Eu me casei muito moça: com 17 anos. Ele era 18 anos mais velho que eu, para mim muito mais pai do que marido. Não levei propriamente vida de sociedade, mas me sentia muito tolhida no meio daquela gente toda. Acabava tendo de jogar buraco, pif-paf, ir a boates... o que eu gostava era de cantar."


"Atenção, que o nome dele é Jayme, com y. É o meu maior amigo. Aliás, o único. Só que ele ainda não se deu conta disso. Está com 19 anos, de casamento marcado e tudo. Mas o melhor é que ele vai me fazer avó. Quero curtir esse neto como se fosse um outro filho. Meu neto será o filho que eu mesma não posso ter. Agora, quando as pessoas me procuram para elogios, para dizer que gostam do meu show, que estou muito bonita, essas coisas, digo sempre que é por causa do Jayme, que é para ele que estou cantando agora. É para o Jayme que eu dedico 'Dindi', por exemplo. Todo mundo tem o seu Dindi; o meu é o Jayme."



" Não procuro julgar ninguém. Esse mesmo respeito que exijo em relação a mim devolvo às pessoas. Não existe ninguém ruim. Que cada um faça o que entender e do que gostar, não importa o que. Perdoe o lugar-comum, mas nada tão certo como o princípio de que a liberdade de cada um termina quando começa a do outro. Por isso tudo é válido, desde que sincero e autêntico. Mas também nisso tudo não cedo num ponto. É quanto a burrice na sua totalidade.
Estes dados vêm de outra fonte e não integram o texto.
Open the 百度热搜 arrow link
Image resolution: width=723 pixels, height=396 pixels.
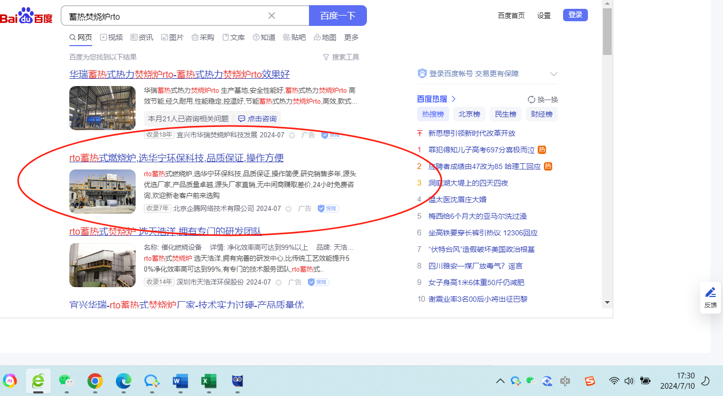[x=453, y=99]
Esses de forma alguma deveriam existir. A pessoa que apela para a burrice não tem direito de viver. Essa, sim, é a maior e pior desgraça da humanidade."


"Se minhas músicas representam o estado da minha alma, até isso é verdade. Vivo-as todas as vezes que as interpreto. Se sou excessivamente romântica, não vejo desdouro nenhum nessa afirmativa. A vida sem amor é uma queda no vácuo".


"Quando eu era casada com o Matarazzo, eu nunca comunguei da cartilha dele, não, entende? Na minha casa, eu sempre recebi quem eu quis, sempre fiz o que quis, quando comecei a cantar recebia em casa todo o mundo que me dava vontade, quer dizer que nunca participei da vida de sociedade."


 "Sou assim: minha vocação explodiu dentro de mim como um vulcão. Por isso me considero inconsequente, incoerente, leviana, matusquela. Falam como se tudo isso pudesse mesmo de longe atingir os meus sofrimentos. Um dia, e na esperança desse dia, muitos dirão que 'afinal de contas não sou má pessoa'."


"Minha carreira artística é uma decorrência da minha vida. A minha vida é uma coisa muito importante. Deu muito pras pessoas, deu muito pra mim, talvez mais pras pessoas que pra mim. Eu somei muita coisa. Ensinei muita coisa pras pessoas, só não ensinei pra mim mesma."


Feliz aniversário Maysa Figueira Monjardim!

(6 de junho de 1936 - 22 de janeiro de 1977)

Não, não voltaria atrás em nada. Faria exatamente tudo igual. Se pudesse acrescentaria mais alguma coisa, igualzinha."